Originally Posted by Gray's Mommy
I totally agree. I have been a certified doula for 6 years & get so irked when a brand new doula starts off her fees with what I charge. They may have the passion, but they don't have the experience to back it up. I bumped up my fee similar to the above schedule. I'm in the DFW area & the most I have ever seen was $800 for just a birth doula.
Just an idea, but maybe if brand new doulas in your area are charging and GETTING the same fee as you, perhaps it's time for you to raise your fee?
Also, as in any job where you start out at a certain rate and move up yearly or so, I think it's fair to charge 10-25% less for new doulas and then raise their fees as they gain experience and/or additional skills/certifications.
For example, a friend of mine started a good job at $14 per hour and is now making $20 per hour, 4 years later. He certainly does MORE work MORE efficiently now, after 4 years on the job, so I think the compensation is fair too.

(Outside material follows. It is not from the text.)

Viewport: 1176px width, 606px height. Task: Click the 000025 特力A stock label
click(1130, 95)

So if an experienced doula is charging $1000 in her area, I think charging $750 - $850 is a good deal for a new doula. She will get clients who may not want to pay the $1000 fee, but she will also get more of the bargain hunters that the experienced doula has learned how to weed out. For those who prefer or really need an experienced doula, they will find a way to pay the extra fee.

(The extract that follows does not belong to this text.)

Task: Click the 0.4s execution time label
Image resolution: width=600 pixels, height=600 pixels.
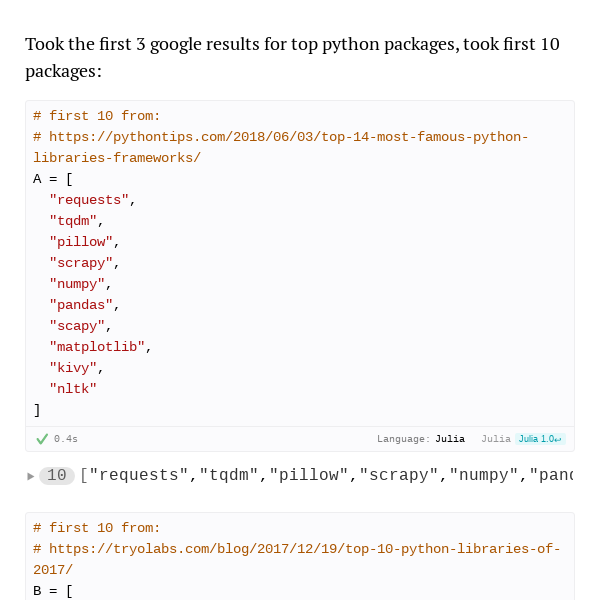Action: click(66, 439)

Asking a new doula to NOT charge ANYTHING? for her services sounds absurd!!! I never NOT charged a fee when I started, except for the friends births I attended where I discovered my passion for birth and women and this work.
Getting paid less for less experience just holds true in almost ANY job. Interns who work for free are usually in school and "have" to work for free to break into the industry. If a new doula chooses to attend births with an experienced doula and is learning, and not being paid, I would think that would be fair. If a new doula is doing all the work, she deserves to be paid for her time!!! If she values her time at $5 per hour or $40 per hour, it's up to her, of course, but I will maintain that most women in this and many other industries still undervalue themselves.
Women still make, on average, $.70 for every DOLLAR that a MAN makes in THE SAME JOB!
I think it all works out well when doulas respect each other and work together and communicate. Conversely, things can become uncomfortable and downright "bad" when doulas purposely undercut, trash-talk, undermine, etc.... we all need to act professionally and present the profession in the best light possible.